## BRANO DI PARTENZA
-=-=-=-=-

Non sorprende che a tale risultato si sia giunti anche a causa dell’influenza esercitata dalle lobby coinvolte nell’estrazione del petrolio, nonché delle associazioni automobilistiche composte da cittadini costretti ad utilizzare l’automobile per muoversi. Gli effetti- mettono in guardia le associazioni ambientaliste- saranno a dir poco infausti per le generazioni successive, in quanto senza l’introduzione di norme efficaci il rischio è quello di perdere tempo prezioso per combattere la crisi climatica che di anno in anno avanza a ritmi sempre più sostenuti.
Va inoltre sottolineato che gli elettori svizzeri sono stati interrogati anche sulla possibilità di conferire maggior potere politico al governo per combattere il terrorismo. Quest’ultima iniziativa è stata approvata, a dimostrazione del fatto che allo stato attuale la crisi climatica appare, in una parte della popolazione, un evento lontano che difficilmente può intaccare il benessere tipico dei Paesi del Nord del mondo. Proprio la Svizzera mostra in tal senso dati a dir poco allarmanti, in quanto nel Paese le temperature stanno aumentando con un ritmo doppio rispetto alla media globale, con effetti catastrofici sui ghiacciai e sulla vita delle generazioni future.
Ancora una volta, occorre che i governi e le istituzioni si prendano le proprie responsabilità, dal momento che il punto di non ritorno è sempre più vicino. Benché la ministra per l’ambiente Sommaruga abbia fatto sapere che agirà affinché vengano introdotte leggi che possano favorire le fonti di energia rinnovabili, questa vicenda dimostra quanto ancora vada fatto affinché la percezione del rischio aumenti tra la popolazione.

-=-=-=-=-

## MATERIALE ESTRATTO

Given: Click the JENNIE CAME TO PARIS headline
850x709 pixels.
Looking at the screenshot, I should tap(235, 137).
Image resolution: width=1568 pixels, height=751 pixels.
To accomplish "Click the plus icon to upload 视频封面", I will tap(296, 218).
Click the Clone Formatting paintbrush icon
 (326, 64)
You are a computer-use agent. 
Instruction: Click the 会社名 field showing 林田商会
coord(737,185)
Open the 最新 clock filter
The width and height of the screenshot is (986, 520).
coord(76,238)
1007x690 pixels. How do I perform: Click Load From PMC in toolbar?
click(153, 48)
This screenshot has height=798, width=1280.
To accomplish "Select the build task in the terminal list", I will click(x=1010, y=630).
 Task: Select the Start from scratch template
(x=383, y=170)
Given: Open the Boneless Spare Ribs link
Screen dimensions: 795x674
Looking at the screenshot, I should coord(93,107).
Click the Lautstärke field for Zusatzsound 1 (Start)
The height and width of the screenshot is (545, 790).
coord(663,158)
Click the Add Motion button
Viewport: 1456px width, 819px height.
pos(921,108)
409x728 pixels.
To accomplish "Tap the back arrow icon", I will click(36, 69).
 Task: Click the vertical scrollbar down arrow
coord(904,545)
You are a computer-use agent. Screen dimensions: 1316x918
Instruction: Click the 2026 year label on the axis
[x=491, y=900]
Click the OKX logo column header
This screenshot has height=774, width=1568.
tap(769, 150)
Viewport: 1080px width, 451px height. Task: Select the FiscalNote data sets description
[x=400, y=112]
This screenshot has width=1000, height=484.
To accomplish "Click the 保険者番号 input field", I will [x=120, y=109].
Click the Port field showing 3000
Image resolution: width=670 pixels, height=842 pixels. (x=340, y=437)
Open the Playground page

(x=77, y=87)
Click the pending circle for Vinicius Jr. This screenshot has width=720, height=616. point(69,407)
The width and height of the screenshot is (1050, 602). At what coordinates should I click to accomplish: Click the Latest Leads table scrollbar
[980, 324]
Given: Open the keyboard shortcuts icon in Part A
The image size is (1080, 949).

-=-=-=-=-

## ESERCIZIO 1
Nel brano sul clima in Svizzera, a che ritmo stanno aumentando le temperature nel Paese rispetto alla media globale?
## ESERCIZIO 2
Riproduci fedelmente dal brano sul clima in Svizzera la parte che si apre con le parole contenenti "Va inoltre sottolineato" e termina con "delle generazioni future.".

## RISULTATO 1
Con un ritmo doppio rispetto alla media globale.

## RISULTATO 2
Va inoltre sottolineato che gli elettori svizzeri sono stati interrogati anche sulla possibilità di conferire maggior potere politico al governo per combattere il terrorismo. Quest’ultima iniziativa è stata approvata, a dimostrazione del fatto che allo stato attuale la crisi climatica appare, in una parte della popolazione, un evento lontano che difficilmente può intaccare il benessere tipico dei Paesi del Nord del mondo. Proprio la Svizzera mostra in tal senso dati a dir poco allarmanti, in quanto nel Paese le temperature stanno aumentando con un ritmo doppio rispetto alla media globale, con effetti catastrofici sui ghiacciai e sulla vita delle generazioni future.